In the summer of 1979, 27-year-old Oliveira moved to La Liga with Real Betis. He returned to Porto the following transfer window due to homesickness, being an important first-team element as the latter side finished second in the league, two points behind Sporting CP.

After helping hometown's F.C. Penafiel retain top-flight status – he left Porto alongside club director Jorge Nuno Pinto da Costa and coach José Maria Pedroto following internal disputes– Oliveira signed with Sporting, helping them to the double in 1981–82. In 1985, aged 33, he moved to C.S. Marítimo, retiring at the end of the campaign with Portuguese top division totals of 296 matches and 109 goals; at both Penafiel and Marítimo, he acted as player-coach.

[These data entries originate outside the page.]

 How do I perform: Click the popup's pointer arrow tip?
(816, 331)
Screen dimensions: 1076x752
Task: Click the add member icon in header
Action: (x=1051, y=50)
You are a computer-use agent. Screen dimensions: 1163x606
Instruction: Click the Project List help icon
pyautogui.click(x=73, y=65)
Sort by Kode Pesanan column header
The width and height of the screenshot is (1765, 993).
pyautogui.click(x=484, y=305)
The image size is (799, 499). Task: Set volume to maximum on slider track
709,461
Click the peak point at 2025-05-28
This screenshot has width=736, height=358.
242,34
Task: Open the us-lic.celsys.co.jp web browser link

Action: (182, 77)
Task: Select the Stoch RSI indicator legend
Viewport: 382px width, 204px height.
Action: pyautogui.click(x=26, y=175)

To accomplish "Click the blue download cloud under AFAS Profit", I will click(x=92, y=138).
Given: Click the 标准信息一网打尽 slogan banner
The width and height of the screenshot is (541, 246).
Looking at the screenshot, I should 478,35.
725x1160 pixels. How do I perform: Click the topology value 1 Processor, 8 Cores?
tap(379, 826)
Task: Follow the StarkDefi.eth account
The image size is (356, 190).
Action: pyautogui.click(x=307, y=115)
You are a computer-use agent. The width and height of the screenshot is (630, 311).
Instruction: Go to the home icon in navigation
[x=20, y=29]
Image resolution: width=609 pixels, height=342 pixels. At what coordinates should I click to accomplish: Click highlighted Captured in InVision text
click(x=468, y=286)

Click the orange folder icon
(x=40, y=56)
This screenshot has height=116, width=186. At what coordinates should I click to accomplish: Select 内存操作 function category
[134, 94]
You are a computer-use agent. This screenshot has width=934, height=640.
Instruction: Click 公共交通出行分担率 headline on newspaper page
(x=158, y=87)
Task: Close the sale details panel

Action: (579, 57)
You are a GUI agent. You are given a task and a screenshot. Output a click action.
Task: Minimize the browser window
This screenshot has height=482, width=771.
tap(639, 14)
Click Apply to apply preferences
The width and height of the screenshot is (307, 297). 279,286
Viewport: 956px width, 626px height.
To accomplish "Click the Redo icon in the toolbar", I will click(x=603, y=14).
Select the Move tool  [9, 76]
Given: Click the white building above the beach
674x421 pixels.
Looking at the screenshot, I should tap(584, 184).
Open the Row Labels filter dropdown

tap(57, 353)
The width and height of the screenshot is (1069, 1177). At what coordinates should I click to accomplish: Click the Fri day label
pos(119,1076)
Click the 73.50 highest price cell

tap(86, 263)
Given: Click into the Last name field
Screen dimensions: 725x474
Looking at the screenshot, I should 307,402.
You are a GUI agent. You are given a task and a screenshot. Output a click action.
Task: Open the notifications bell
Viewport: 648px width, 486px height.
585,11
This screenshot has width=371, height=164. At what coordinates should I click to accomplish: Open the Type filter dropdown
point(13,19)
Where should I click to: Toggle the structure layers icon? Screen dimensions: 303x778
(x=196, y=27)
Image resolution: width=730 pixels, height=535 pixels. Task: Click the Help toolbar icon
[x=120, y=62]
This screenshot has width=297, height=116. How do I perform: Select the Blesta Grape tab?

Oliveira earned 24 caps for Portugal over a nine-year spell, which included his player-manager career at Penafiel. He did not take part, however, in any major international tournament.

==Coaching career==
Oliveira started managing while still an active player. Exclusively a coach from 1987 onwards, his only full season in his beginnings was 1991–92, when he led modest Gil Vicente F.C. to the 13th position in the top flight.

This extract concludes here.